TASK DESCRIPTION
Count the lines in the records below that contain the string "pixels". Case counts. Give only the number.

☆ ☆ ☆ ☆

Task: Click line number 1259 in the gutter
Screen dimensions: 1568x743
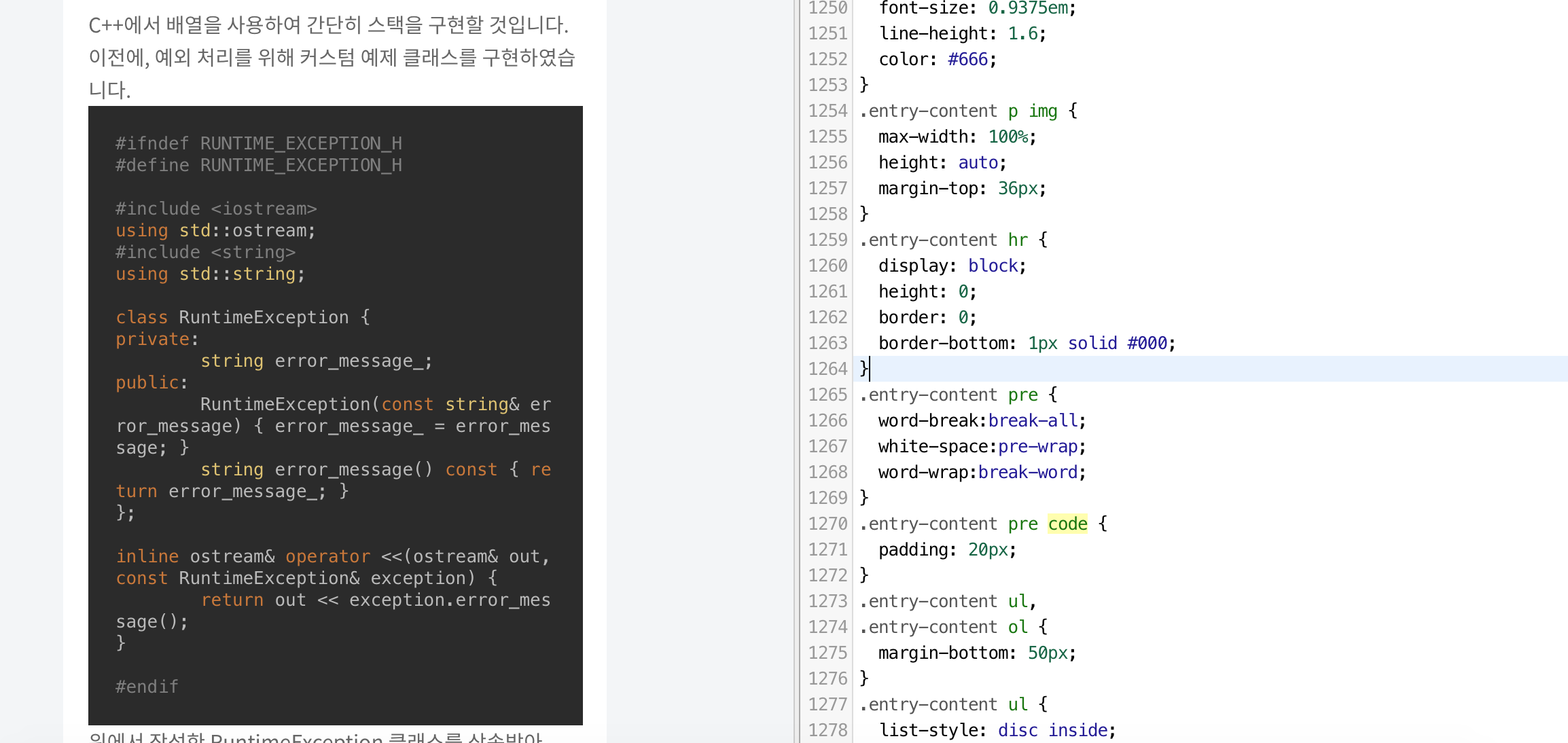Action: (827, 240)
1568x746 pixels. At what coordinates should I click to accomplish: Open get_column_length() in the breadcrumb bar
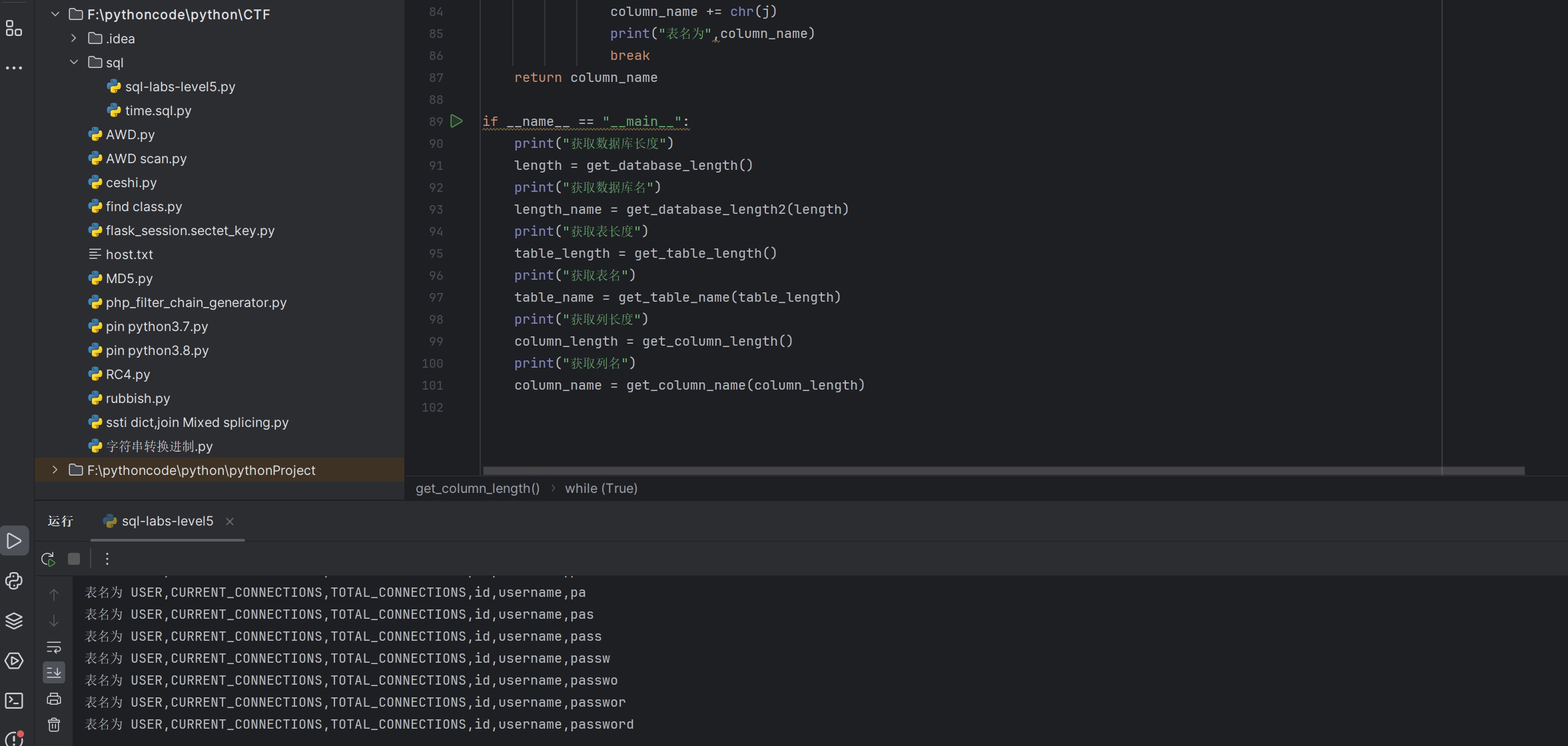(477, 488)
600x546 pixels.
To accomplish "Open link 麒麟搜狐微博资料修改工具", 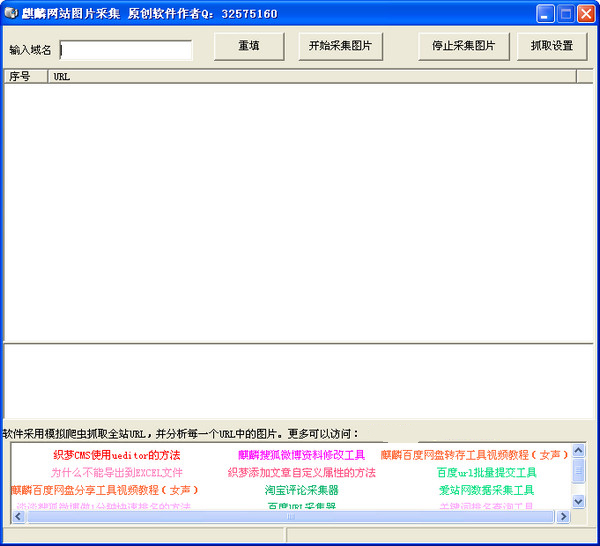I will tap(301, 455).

☆ ☆ ☆ ☆

REPLY TO THE TASK
2